Even as both swimmers resisted NBC’s attempts to foment an interpersonal rivalry, the television network clearly favored Dolan as a character. Unlike Namesnik, Dolan was constantly juxtaposed with his family members in the stands, deeming him worthy of the same loving parental gaze from Olympic viewers.

In an after-race interview with American Gary Hall and Russian Alexander Popov (who trains in Australia), Gray continued his conflict-inspiring probes:

GRAY: How badly did you want to beat Gary because of all the pre-race publicity and all of the bad blood between you?

POPOV: I didn’t think how bad — you know, anything which is ahead of Gary is good.

GRAY: Is there a bit of a détente here now, because there seems to be a growing respect — you guys are now doing an interview together again and you shook hands for the second time.

POPOV: It’s all right. I respect Gary. I respect everyone, I even respect...journalists.

GRAY: Gary, is there a bit more respect now for Alex based on what has happened in the last two races?

HALL: You know, it’s been a great race and Alex is a tough competitor — I would have liked to see things end differently but that’s the way it goes. It’s a great race and that’s what the Olympics are all about.

Popov and Hall, like most athletes, were savvy to the NBC manipulation. NBC no doubt found it frustrating that most athletes had taken training courses before the games to learn how to deliver acquiescent, modest and non-confrontational soundbites to the media.

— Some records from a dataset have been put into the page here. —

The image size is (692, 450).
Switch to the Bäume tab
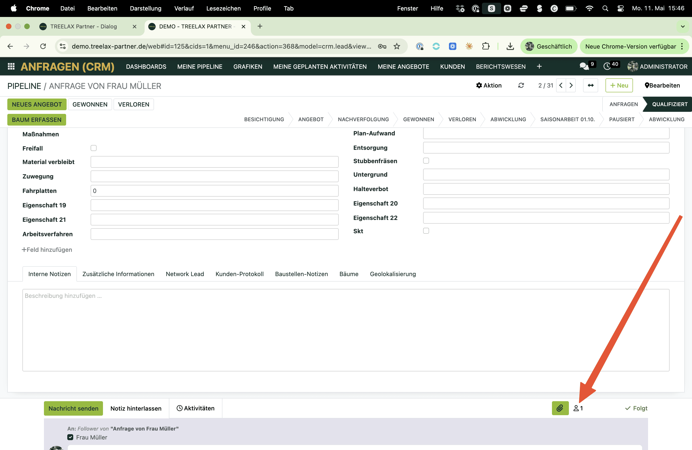click(349, 274)
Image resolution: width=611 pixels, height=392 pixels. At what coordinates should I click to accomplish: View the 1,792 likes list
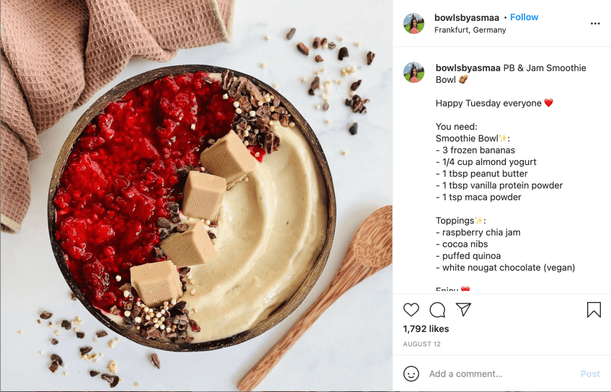(x=426, y=329)
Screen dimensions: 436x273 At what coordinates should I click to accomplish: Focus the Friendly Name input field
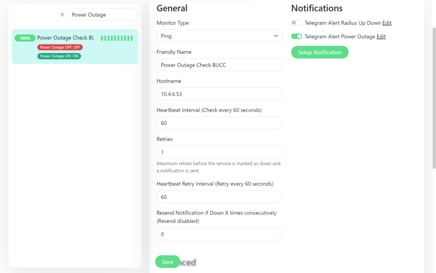pos(219,65)
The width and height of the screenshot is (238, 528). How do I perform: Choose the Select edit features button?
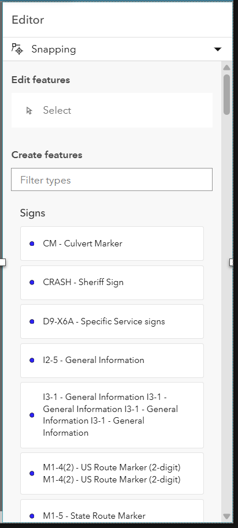click(x=112, y=110)
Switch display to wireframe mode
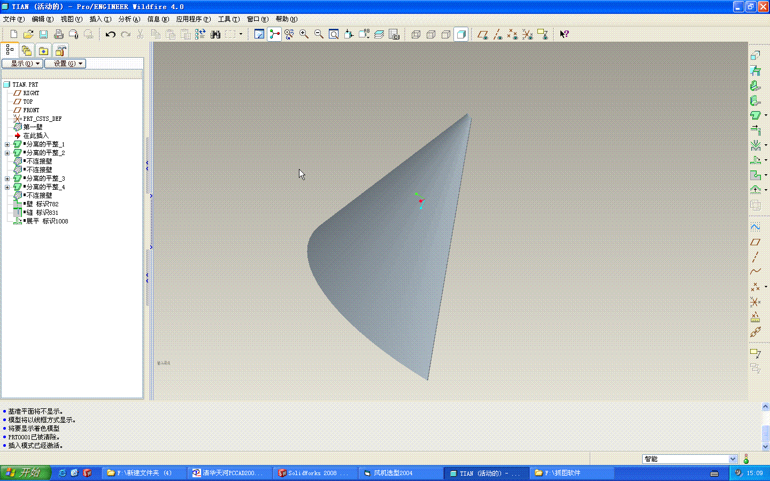 coord(416,34)
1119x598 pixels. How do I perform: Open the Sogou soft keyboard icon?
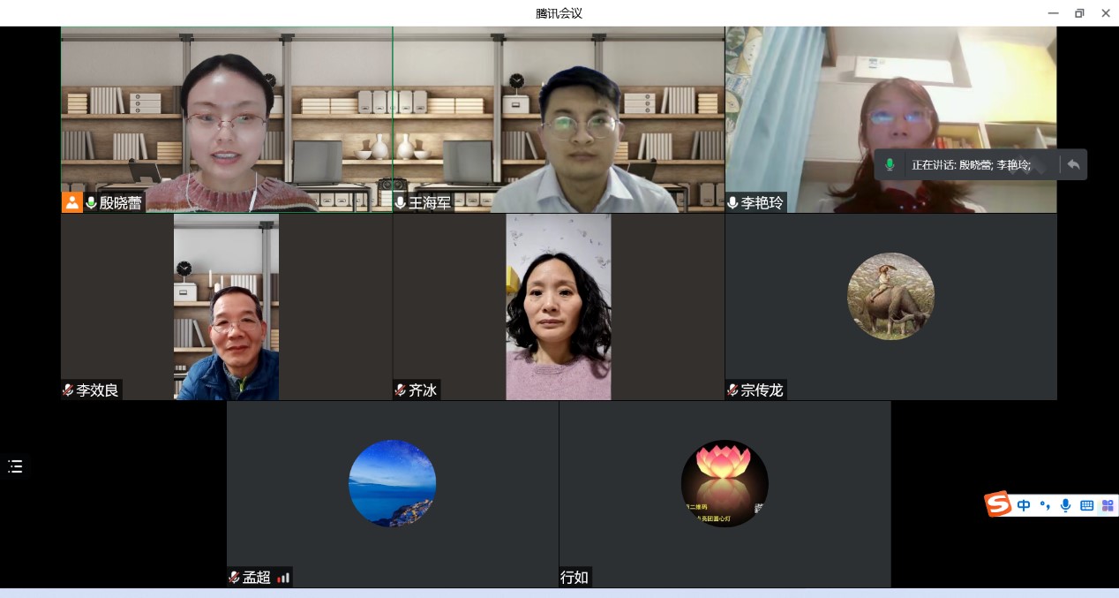pyautogui.click(x=1086, y=505)
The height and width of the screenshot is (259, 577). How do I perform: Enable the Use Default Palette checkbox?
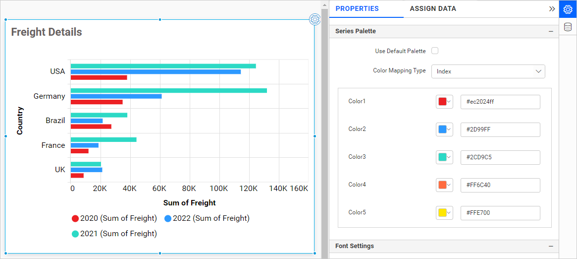click(435, 51)
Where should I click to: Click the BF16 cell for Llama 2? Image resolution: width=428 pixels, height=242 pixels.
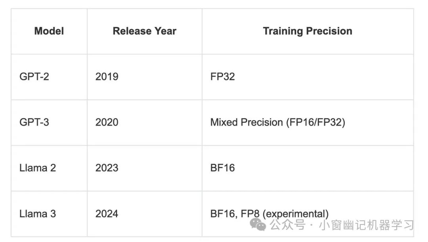[x=308, y=168]
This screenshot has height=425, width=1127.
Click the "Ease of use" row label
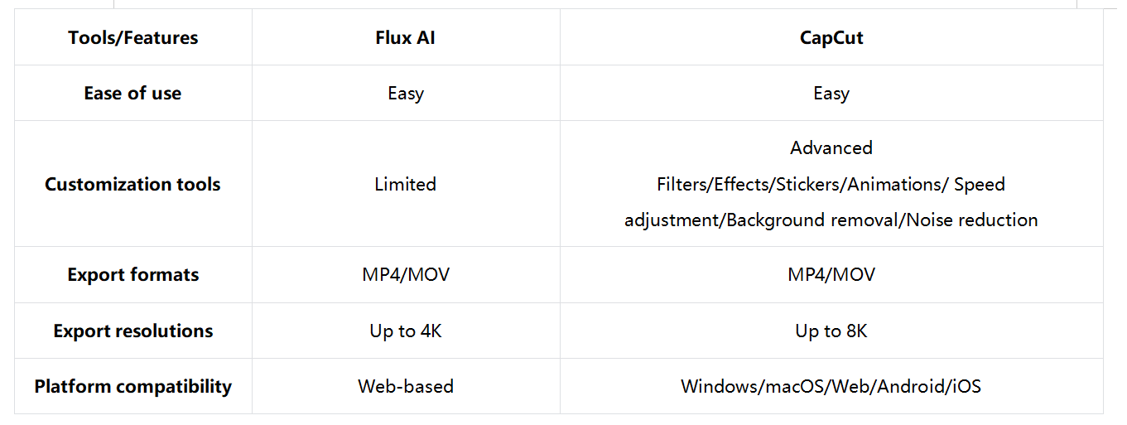coord(132,93)
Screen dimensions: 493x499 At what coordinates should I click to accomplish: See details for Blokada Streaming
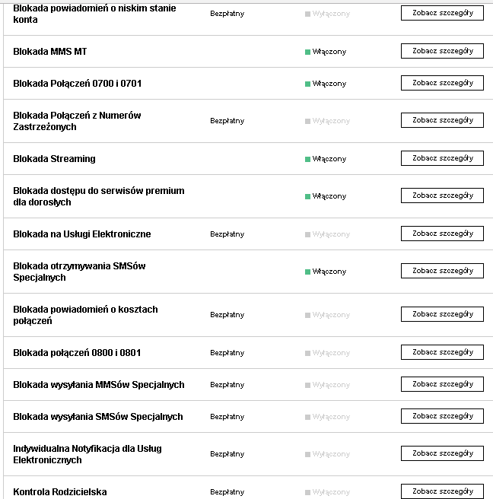click(442, 158)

One of the network’s longest and most excessive melodramatic rivalries involved America’s two best female sprinters. In coverage of the 100m track race, Gail Devers was cast as the "sympathetic hero" while teammate Gwen Torrence was an evil spoiler, the "lightning rod for controversy," according to NBC reporter Tom Hammond. The story developed from a conflict the sprinters had in the 1992 Barcelona Olympics: Devers won the 100m and Torrence publicly questioned the race results. In various short and long packages — one a week before the race, one three days before, and two on the day of the race — and in sideline commentary, Devers was described as a saint, a competitive athlete with "no innate sprinter’s nastiness" who didn’t "have anything against anyone." Meanwhile, Torrence "ran with an attitude" and understood this race as "a battle." For visual aids, NBC regularly portrayed Devers as relaxed, communal and smiling, while edited shots of Torrence, usually taken immediately after a race, showed her grimacing, troubled and alone.